▶ [Instructions]
1. In the passage on sexism in Pakistan, rewrite the part from "Pakistan’s sexism is" to "accomplishments go unnoticed.", swapping "harassment" for "abuse".
2. The passage on sexism in Pakistan calls the belittling of women in power "not new." In one to three sentences, explain what the passage gives as the basis for that claim.

▶ [Document excerpt]
· · · ·
Pakistan’s sexism is also reflected in the issues surrounding the election of Pakistan’s first-ever female chief minister, Mariam Nawaz Sharif. Since coming into power, Sharif has been bullied for simply being a woman as well as for her age and physical appearance. 

This pattern of belittling women in power is not new. It echoes the experiences of opposition leader Fatima Jinnah whose accomplishments were overshadowed by personal attacks. Meanwhile, Benazir Bhutto Shaheed–the pioneering first female Prime Minister of Pakistan and of any Muslim-majority country–also faced harassment and defamation both during her tenure and posthumously.

This is a stark reminder of how women’s bodies and capabilities continue to be unfairly scrutinised and politicised, while their accomplishments go unnoticed.


Pushing people into the fringes

Gender minorities, especially transgender persons, in Pakistan face multiple layers of discrimination and abuse. They are forced to live along the fringes of society.

Pakistan needs to progress rather than regress. 

In 2018, Pakistan took a significant stride by passing a landmark legislation protecting the rights transgender persons. This progressive law, however, was contested in the Federal Shariat Court by right-wing policymakers.
· · · ·
▶ [Study material]
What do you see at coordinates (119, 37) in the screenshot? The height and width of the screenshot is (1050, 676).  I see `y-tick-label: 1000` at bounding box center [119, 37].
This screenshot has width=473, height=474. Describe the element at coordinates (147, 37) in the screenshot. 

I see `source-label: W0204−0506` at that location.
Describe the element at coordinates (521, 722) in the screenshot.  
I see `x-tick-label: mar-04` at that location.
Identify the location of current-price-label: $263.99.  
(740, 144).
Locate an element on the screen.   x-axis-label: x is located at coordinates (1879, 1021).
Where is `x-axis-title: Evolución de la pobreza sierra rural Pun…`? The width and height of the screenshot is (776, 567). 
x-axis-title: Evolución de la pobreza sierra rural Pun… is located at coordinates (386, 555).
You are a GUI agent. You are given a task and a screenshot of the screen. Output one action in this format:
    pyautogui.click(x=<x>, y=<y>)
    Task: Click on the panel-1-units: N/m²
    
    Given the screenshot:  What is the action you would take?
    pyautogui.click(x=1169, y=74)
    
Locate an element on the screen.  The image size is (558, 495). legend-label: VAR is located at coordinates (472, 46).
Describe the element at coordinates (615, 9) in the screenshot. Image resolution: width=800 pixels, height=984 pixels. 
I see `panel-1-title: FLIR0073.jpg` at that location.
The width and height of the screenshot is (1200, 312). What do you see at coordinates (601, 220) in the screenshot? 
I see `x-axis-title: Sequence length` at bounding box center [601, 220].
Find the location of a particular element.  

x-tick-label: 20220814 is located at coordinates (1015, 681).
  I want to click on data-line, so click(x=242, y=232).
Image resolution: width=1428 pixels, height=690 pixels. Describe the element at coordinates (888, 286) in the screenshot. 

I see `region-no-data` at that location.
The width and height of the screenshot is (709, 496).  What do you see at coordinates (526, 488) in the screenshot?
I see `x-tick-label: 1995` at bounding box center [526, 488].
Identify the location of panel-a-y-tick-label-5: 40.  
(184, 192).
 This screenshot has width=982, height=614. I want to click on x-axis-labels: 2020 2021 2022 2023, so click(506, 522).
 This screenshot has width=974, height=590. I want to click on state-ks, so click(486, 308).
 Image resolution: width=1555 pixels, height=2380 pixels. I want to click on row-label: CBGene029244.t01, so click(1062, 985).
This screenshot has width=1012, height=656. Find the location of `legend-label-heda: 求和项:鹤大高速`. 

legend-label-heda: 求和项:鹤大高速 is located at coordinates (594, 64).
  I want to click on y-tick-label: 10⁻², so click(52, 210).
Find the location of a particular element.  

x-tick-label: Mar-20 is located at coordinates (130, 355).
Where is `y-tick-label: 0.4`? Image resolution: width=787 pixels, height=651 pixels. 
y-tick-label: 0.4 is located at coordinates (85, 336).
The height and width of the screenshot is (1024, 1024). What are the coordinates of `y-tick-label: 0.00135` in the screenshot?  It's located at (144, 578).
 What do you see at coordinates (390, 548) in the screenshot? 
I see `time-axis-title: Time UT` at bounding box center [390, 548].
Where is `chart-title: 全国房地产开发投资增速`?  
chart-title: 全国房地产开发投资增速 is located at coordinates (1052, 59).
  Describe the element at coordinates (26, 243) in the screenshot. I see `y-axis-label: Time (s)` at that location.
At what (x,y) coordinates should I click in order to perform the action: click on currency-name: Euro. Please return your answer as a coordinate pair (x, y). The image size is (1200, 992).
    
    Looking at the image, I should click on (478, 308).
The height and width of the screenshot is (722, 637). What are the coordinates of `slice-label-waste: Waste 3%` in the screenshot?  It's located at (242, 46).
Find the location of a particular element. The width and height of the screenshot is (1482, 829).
· · · ·
▶ [Task solutions]
1.
Pakistan’s sexism is also reflected in the issues surrounding the election of Pakistan’s first-ever female chief minister, Mariam Nawaz Sharif. Since coming into power, Sharif has been bullied for simply being a woman as well as for her age and physical appearance. 

This pattern of belittling women in power is not new. It echoes the experiences of opposition leader Fatima Jinnah whose accomplishments were overshadowed by personal attacks. Meanwhile, Benazir Bhutto Shaheed–the pioneering first female Prime Minister of Pakistan and of any Muslim-majority country–also faced abuse and defamation both during her tenure and posthumously.

This is a stark reminder of how women’s bodies and capabilities continue to be unfairly scrutinised and politicised, while their accomplishments go unnoticed.

2. The pattern echoes the experience of opposition leader Fatima Jinnah, whose accomplishments were overshadowed by personal attacks. Benazir Bhutto Shaheed, the first female Prime Minister of Pakistan and of any Muslim-majority country, also faced harassment and defamation both during her tenure and after her death.